Es lógico que nosotros sintamos, como cosa propia, las cosas de la Iglesia, tanto sus gozos como sus sufrimientos. Nos gustaría saber trascender las pequeñas diferencias e incomprensiones. No se trata de los avatares de una gran organización humana cargada de buenos desvelos e intenciones, sino que es el destino del cuerpo místico del Señor. «Querría –ayúdame con tu oración– que, en la Iglesia Santa, todos nos sintiéramos miembros de un solo cuerpo, como nos pide el Apóstol; y que viviéramos a fondo, sin indiferencias, las alegrías, las tribulaciones, la expansión de nuestra Madre, una, santa, católica, apostólica, romana. Querría que viviésemos la identidad de unos con otros, y de todos con Cristo»[2]. Y porque amamos a todos, es lógico desear que muchos se acerquen a la Iglesia, para que puedan dejarse alcanzar por Dios y puedan llegar a la fuente de la vida que da la verdadera felicidad: «Yo pido al Señor cada día que agrande mi corazón, para que siga convirtiendo en sobrenatural este amor que ha puesto en mi alma hacia todos los hombres, sin distinción de raza, de pueblo, de condiciones culturales o de fortuna. Estimo sinceramente a todos, católicos y no católicos, a los que creen en algo y a los que no creen, que me causan tristeza. Pero Cristo fundó una sola Iglesia, tiene una sola Esposa»[3].
«ERRABAN por un desierto solitario –exclama el salmista–, no encontraban el camino de ciudad habitada; pasaban hambre y sed, se les iba agotando la vida; pero gritaron al Señor en su angustia, y los arrancó de la tribulación.
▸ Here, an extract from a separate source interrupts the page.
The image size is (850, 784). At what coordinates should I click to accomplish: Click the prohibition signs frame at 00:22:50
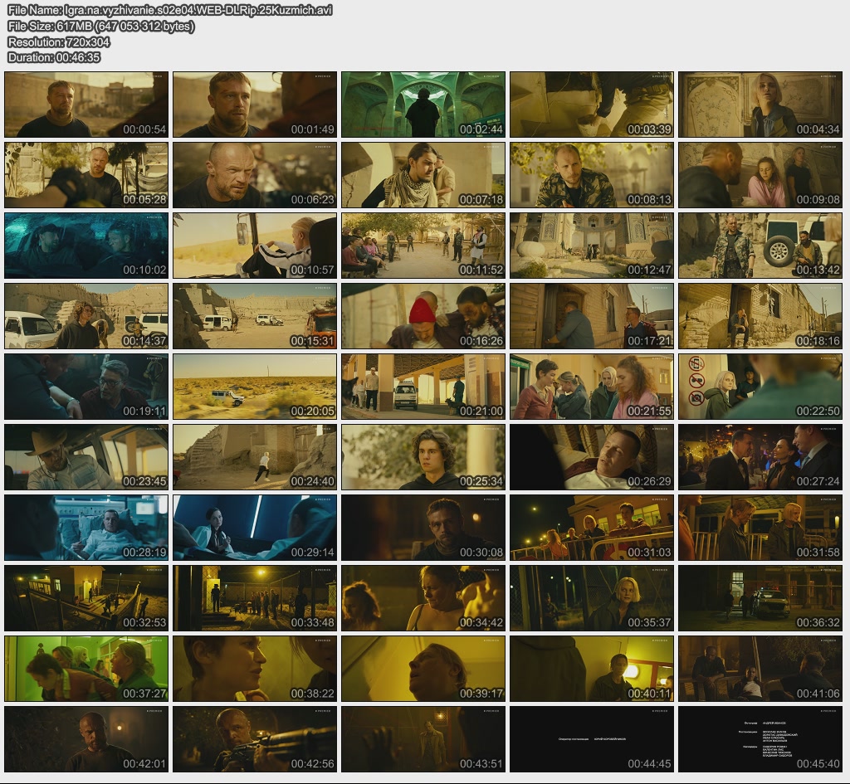coord(760,387)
Los guió por un camino derecho, para que llegaran a una ciudad habitada. Gritaron al Señor en su angustia, y los arrancó de la tribulación» (Salmo 107,4-7). Quizá cada uno de nosotros podemos atravesar por circunstancias parecidas en las que parece, con más o menos intensidad, que la vida se agota, que el hambre y la sed se recrudecen, que aquello de lo que más orgullosos deberíamos sentirnos se desdibuja, que lo que en nosotros es lo más grande corre el riesgo de ser olvidado. Y nos unimos al salmista para gritar también nosotros al Señor que no queremos perder de vista su amor por nosotros. Porque si bien el amor de Dios por nosotros es perfecto, es a veces imperfecta y limitada nuestra percepción de ese amor.
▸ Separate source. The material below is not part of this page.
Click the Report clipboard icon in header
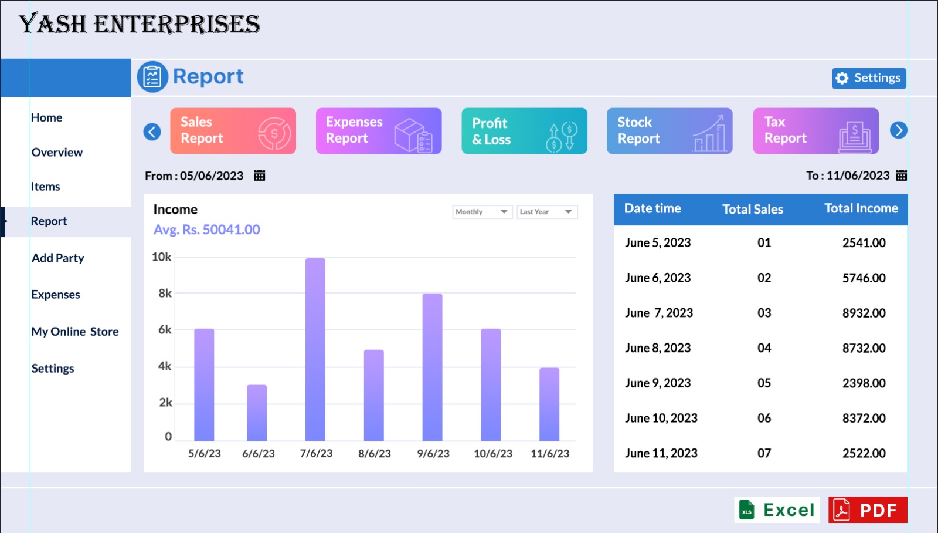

«El primer paso que Dios da hacia nosotros es el de un amor que se anticipa y es incondicional. Dios ama primero. Dios no nos ama porque en nosotros hay alguna razón que suscita amor. Dios nos ama porque él mismo es amor, y el amor tiende por su naturaleza a difundirse, a donarse. Dios no une tampoco su bondad a nuestra conversión: más bien esta es una consecuencia del amor de Dios»[4]. Tenemos necesidad de conservar frescas en la memoria las intervenciones del Señor en nuestra vida y en cada uno de nuestros días. Así reza una de las colectas del formulario de la Misa de acción de gracias: «Oh Dios, Padre de todos los dones, de quien procede cuanto somos y tenemos, enséñanos a reconocer los beneficios de tu inmensa bondad y a amarte con sincero corazón y con todas nuestras fuerzas»[5]. La acción de gracias nos permite descubrir que, también en medio del hambre y la sed del desierto, el Señor sigue velando por nosotros. Cultivar esa memoria agradecida nos ayuda a recuperar la vida cuando notamos que se nos agota. Podemos pedir a la Virgen María que sepamos acoger el amor incondicional de su Hijo, que nos sostiene y nos protege continuamente en nuestro caminar terreno.